Lo-fi hip-hop bus to snake to.
Snakeybus, outside of being a very silly name, is a very descriptive one. It’s like Snake, the top-down 2D game of collecting dots, expanding the length of your snake which you must avoid contacting with your head. With Snakeybus, this concept has been reimagined as a 3D game of controlling a bus, collecting passengers, and letting them off at randomly generated drop-off points on the map. Doing so extends the length of the bus by several cars each time, as well as increasing the passenger capacity.

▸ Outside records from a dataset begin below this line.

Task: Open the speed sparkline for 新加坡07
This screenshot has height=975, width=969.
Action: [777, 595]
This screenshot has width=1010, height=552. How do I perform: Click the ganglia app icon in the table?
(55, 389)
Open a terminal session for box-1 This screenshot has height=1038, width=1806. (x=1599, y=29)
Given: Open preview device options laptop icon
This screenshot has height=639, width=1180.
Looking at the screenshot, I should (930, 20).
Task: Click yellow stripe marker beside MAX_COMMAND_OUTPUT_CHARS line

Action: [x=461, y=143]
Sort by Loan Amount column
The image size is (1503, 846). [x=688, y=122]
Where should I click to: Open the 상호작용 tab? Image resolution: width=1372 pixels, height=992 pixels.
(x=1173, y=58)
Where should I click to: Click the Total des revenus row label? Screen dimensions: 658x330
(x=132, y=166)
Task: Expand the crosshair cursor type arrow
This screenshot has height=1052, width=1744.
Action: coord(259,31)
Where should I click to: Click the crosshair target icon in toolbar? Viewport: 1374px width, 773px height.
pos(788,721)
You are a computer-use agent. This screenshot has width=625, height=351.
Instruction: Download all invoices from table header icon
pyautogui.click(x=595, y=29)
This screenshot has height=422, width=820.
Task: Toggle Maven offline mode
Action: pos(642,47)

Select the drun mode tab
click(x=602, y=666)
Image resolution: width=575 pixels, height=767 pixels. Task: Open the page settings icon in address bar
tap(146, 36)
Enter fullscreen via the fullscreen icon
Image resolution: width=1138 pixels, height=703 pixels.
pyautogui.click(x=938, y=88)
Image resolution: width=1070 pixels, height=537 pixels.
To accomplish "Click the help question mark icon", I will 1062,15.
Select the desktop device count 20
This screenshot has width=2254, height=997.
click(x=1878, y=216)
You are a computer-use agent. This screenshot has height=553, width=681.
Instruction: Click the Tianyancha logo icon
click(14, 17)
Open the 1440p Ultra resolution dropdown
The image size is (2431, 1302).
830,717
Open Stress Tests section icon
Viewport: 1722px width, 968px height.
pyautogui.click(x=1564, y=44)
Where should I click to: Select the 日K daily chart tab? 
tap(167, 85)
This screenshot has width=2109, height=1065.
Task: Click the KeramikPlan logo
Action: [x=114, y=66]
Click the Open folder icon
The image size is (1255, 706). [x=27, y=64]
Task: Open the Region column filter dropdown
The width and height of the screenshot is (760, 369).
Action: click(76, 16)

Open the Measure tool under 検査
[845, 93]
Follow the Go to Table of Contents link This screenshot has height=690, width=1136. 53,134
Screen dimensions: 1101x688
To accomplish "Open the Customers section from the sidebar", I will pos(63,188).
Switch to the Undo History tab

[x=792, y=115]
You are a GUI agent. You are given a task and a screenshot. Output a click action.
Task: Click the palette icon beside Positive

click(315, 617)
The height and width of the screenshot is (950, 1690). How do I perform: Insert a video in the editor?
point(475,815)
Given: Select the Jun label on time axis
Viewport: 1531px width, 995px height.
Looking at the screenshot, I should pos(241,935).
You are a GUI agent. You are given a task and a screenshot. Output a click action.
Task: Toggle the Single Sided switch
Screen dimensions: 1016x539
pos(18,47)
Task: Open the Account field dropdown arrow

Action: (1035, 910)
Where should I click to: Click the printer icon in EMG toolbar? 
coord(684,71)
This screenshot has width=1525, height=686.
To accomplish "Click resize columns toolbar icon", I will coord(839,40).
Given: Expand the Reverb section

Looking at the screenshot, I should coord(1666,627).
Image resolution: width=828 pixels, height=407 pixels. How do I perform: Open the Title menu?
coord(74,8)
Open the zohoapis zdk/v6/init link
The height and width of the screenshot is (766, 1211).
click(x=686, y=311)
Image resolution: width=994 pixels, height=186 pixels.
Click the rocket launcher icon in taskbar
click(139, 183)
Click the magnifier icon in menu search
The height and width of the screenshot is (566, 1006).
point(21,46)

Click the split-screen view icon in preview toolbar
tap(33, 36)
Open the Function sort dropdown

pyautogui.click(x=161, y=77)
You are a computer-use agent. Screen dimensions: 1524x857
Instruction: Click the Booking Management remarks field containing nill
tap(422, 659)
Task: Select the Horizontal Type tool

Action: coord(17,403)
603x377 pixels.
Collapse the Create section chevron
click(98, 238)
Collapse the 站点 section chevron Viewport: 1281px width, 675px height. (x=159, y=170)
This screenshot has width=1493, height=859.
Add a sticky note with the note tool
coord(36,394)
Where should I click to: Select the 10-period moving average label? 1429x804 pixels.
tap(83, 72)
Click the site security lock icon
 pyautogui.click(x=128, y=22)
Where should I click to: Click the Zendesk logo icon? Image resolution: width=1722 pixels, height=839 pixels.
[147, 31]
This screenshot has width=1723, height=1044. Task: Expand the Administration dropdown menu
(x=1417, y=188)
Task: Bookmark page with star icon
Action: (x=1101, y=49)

Each standard round lasts roughly three-to-five minutes depending on how adept you become at navigating the bus. As a round progressed and I made several drop-offs of passengers to their final destination, busses morph into a more sluggishly turning and unwieldy train akin to the public transit systems in New York City or Chicago. Like snake, eventually your tail gets so long that it gets difficult to avoid crashing into yourself. Unlike snake, doing so isn’t an immediate game over. The game ends when you either fall off a cliff or get stuck in a spot where you’re unable to move. One way the 3D space is taken advantage of is a jump/boost button. This becomes very important as the tram extends as long as the levels, requiring hopping over parts of it crisscrossing along the level.
At the start menu, a variety of maps, bus types, and modes are available to choose from but are gated-off by a cumulative point score requirement. Maps vary between attempts at realistic looking neighborhoods and cityscapes, children’s bedrooms with Hot Wheels style tracks looping up and around furniture, and more surrealist options to unlock later. Similarly, the busses expand into the psychedelic and supernatural (tie-dye and dragon busses) as you reach deeper unlocks, but appear to be purely aesthetic choices. The different game mode options, while a welcome addition, are all fairly minor tweaks to the base game. For example, one tweaks the jump so it acts like an endless boost, turning you into a flying bus hurtling in the air and trying to navigate through flying hoops. It’s a fun distraction from the standard mode, but the novelty wears off quick.
It’s difficult to expand on more because there just isn’t much “there” there. The core experience of playing Snakeybus is amusing but fleeting. There are scoreboards for each level, but I suspect for most the experience isn’t grabbing enough at its foundation to justify trying to challenge those at the top. The soundtrack is mellow like that lo-fi hip hop beats to study to YouTube channel, but it becomes redundant quickly. Levels are a bright spot in their diversity in both the locales and how well each of them has their own sense of verticality/layering of lanes to drive in. If you’re looking for a breezy unique twist on a classic game, Snakeybus can provide a few hours of mild humor.